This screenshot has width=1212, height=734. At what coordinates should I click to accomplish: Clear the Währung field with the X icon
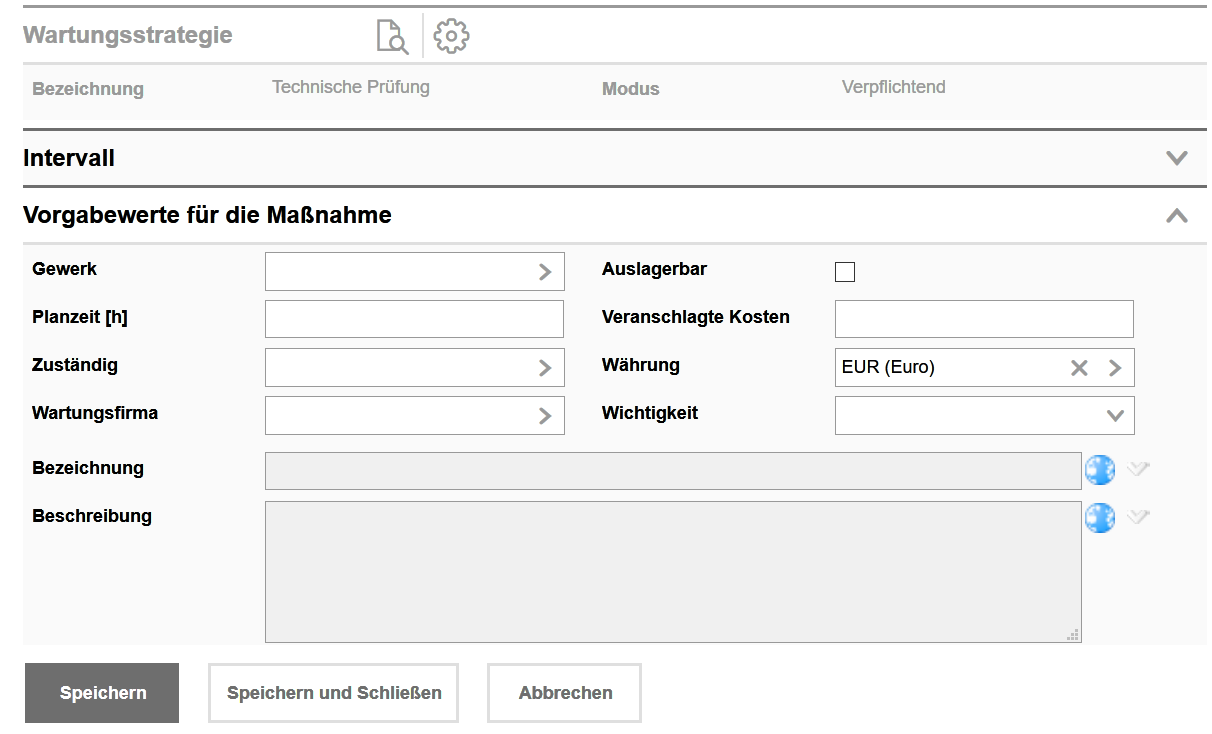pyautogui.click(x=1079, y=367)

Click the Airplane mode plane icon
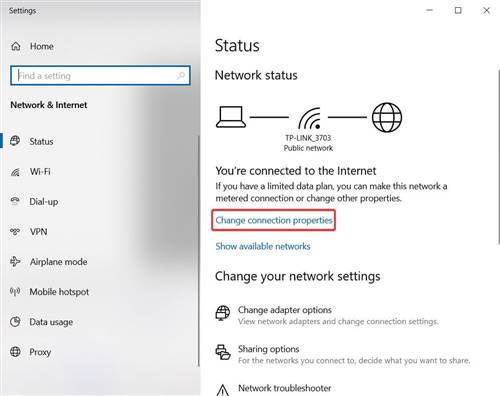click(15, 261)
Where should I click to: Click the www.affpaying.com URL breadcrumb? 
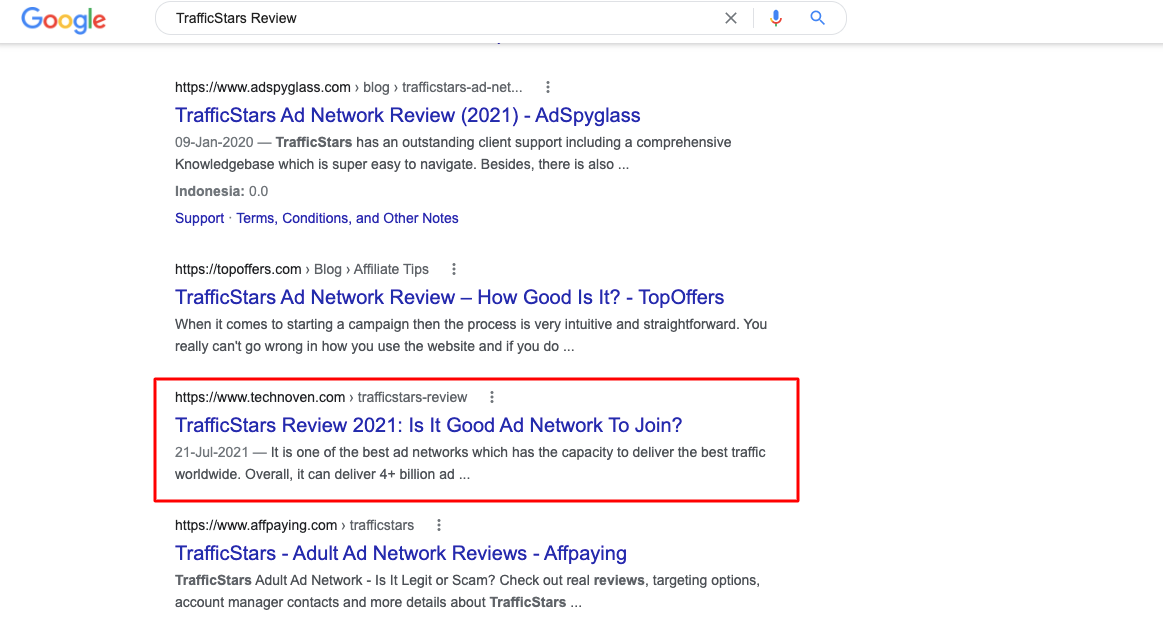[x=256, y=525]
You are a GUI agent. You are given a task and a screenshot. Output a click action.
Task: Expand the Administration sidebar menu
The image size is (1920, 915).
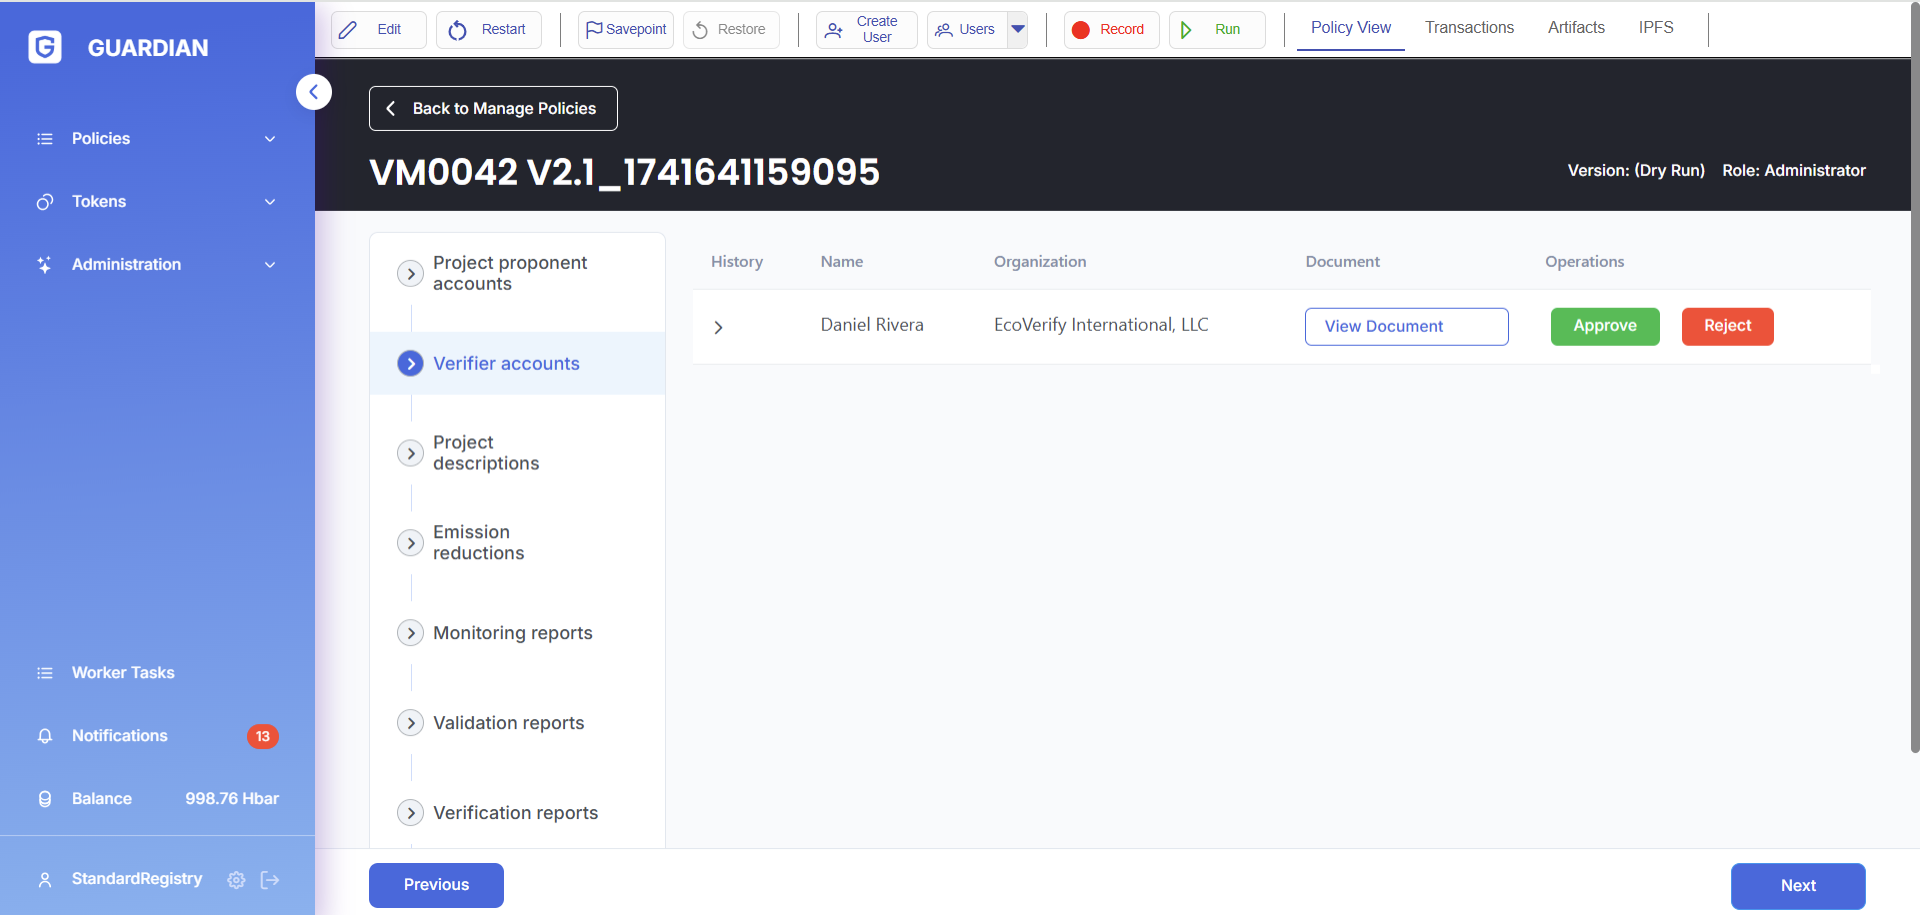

══════

#### TASK DESCRIPTION
For each entry, copy the text exactly and leave out any image it carries.

#### WRITTEN SOLUTION
This screenshot has width=1212, height=734. At what coordinates should I click to accomplish: Clear the Währung field with the X icon
pyautogui.click(x=1079, y=367)

Click the Airplane mode plane icon
click(15, 261)
Where should I click to: Click the www.affpaying.com URL breadcrumb? 
[x=256, y=525]
You are a GUI agent. You are given a task and a screenshot. Output a click action.
Task: Expand the Administration sidebar menu
The image size is (1920, 915).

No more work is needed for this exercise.